Error decoding attachment file names in utf-8
4k7 opened this issue · comments
Hi,
Any file name in the attachment is decoded incorrectly if it has at least one character with a length of more than one byte.
The fixUnescapedQuotes function in file header.go is not working properly.
This code
param = param[startingQuote+1 : closingQuote]
escaped := false
for strIdx := range param {
switch param[strIdx] {
case '"':
// We are inside of a quoted string, so lets escape this guy if it isn't already escaped.
if !escaped {
sb.WriteByte('\\')
escaped = false
}
sb.WriteByte(param[strIdx])
case '\\':
// Something is getting escaped, a quote is the only char that needs
// this, so lets assume the following char is a double-quote.
escaped = true
sb.WriteByte('\\')
default:
escaped = false
sb.WriteByte(param[strIdx])
}
}
should be replaced with this one (WriteByte -> WriteRune).
param = param[startingQuote+1 : closingQuote]
escaped := false
for _, c := range param {
switch c {
case '"':
// We are inside of a quoted string, so lets escape this guy if it isn't already escaped.
if !escaped {
sb.WriteByte('\\')
escaped = false
}
sb.WriteRune(c)
case '\\':
// Something is getting escaped, a quote is the only char that needs
// this, so lets assume the following char is a double-quote.
escaped = true
sb.WriteByte('\\')
default:
escaped = false
sb.WriteRune(c)
}
}
And one more value for header_test.go:
{
input: "application/rtf; charset=iso-8859-1; name=\"тест.rtf;\".rtf",
want: "application/rtf; charset=iso-8859-1; name=\"\\\"тест.rtf;\\\".rtf\"",
},
Thanks.
Please submit a pull request against the develop branch.
@int01 the document is us-ascii
at this point.
This should be invalid: Content-Type: application/rtf; charset=iso-8859-1; name="тест.rtf;".rtf
RFC2047 makes provisions for this via quoted-printable or base64 encoding.
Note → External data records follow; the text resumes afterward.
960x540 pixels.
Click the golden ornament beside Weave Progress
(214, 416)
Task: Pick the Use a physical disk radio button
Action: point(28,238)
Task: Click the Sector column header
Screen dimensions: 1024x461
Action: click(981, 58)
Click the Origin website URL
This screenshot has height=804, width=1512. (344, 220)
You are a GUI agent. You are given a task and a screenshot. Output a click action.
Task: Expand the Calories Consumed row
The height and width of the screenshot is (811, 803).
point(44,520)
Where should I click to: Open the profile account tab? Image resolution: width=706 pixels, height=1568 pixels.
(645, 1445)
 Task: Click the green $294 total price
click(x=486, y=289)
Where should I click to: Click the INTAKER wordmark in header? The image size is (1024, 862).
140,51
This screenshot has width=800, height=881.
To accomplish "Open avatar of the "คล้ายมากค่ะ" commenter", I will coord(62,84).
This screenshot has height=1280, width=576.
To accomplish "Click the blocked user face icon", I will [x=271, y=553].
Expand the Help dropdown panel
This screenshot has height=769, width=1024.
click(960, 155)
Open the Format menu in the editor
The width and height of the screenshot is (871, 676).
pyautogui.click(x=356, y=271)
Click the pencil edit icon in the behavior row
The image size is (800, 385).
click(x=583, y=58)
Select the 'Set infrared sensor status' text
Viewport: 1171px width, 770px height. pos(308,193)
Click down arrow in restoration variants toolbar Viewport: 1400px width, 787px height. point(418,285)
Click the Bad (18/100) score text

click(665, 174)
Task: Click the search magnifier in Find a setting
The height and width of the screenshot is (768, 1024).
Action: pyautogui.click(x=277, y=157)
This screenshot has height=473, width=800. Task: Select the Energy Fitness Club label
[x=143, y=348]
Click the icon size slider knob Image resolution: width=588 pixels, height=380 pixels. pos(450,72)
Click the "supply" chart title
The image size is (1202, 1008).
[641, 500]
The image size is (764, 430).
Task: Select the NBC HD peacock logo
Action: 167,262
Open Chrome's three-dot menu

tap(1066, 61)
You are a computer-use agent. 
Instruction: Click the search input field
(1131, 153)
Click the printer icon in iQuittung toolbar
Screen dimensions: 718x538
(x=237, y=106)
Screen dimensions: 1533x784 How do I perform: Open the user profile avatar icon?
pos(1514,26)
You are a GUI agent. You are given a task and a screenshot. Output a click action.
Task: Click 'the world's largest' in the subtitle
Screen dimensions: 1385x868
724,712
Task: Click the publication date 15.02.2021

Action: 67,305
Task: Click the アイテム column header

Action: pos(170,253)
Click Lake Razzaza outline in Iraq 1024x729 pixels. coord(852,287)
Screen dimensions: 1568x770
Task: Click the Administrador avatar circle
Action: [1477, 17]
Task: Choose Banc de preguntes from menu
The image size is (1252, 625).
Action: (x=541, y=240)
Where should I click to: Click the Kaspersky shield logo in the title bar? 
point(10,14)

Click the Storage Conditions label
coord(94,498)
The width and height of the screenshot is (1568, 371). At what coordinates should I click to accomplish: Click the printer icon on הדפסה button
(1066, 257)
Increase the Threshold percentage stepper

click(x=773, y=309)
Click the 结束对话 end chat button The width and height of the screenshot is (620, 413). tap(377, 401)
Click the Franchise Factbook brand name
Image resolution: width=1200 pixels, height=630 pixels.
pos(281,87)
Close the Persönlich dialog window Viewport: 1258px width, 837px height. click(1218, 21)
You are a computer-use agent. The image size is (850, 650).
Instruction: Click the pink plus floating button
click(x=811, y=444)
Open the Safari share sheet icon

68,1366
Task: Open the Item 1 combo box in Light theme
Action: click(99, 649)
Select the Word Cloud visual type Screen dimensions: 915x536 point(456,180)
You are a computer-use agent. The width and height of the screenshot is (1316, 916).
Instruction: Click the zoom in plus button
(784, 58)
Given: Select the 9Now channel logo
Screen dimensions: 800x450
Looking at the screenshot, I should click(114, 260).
An example of the base64 variant would be encoded like this: Content-Type: application/rtf; charset=iso-8859-1; name="=?UTF-8?B?0YLQtdGB0YI=?=.rtf;".rtf
@jhillyerd I move to close this issue. @int01 Please reopen if you feel inclined.
It appears that I was mistaken on the choice of encoding for non-utf-8 media-parameter attribute values:
"application/rtf; charset=iso-8859-1; name*=utf-8''%22%D1%82%D0%B5%D1%81%D1%82.rtf%3B%22.rtf"
is how it would actually be encoded.
Here is a playground fo demonstration
however, the fact still stands that the document is encoded in us-ascii
at this point in time and WriteByte
is the appropriate method to use in this function.
Your code (with WriteByte) breaks any strings in UTF-8 encoding. It doesn't matter if they are encoded with or without RFС compliance.
So you still need this fix.
Thanks.
I think this is now fixed, but it was done at the reading instead of writing stage.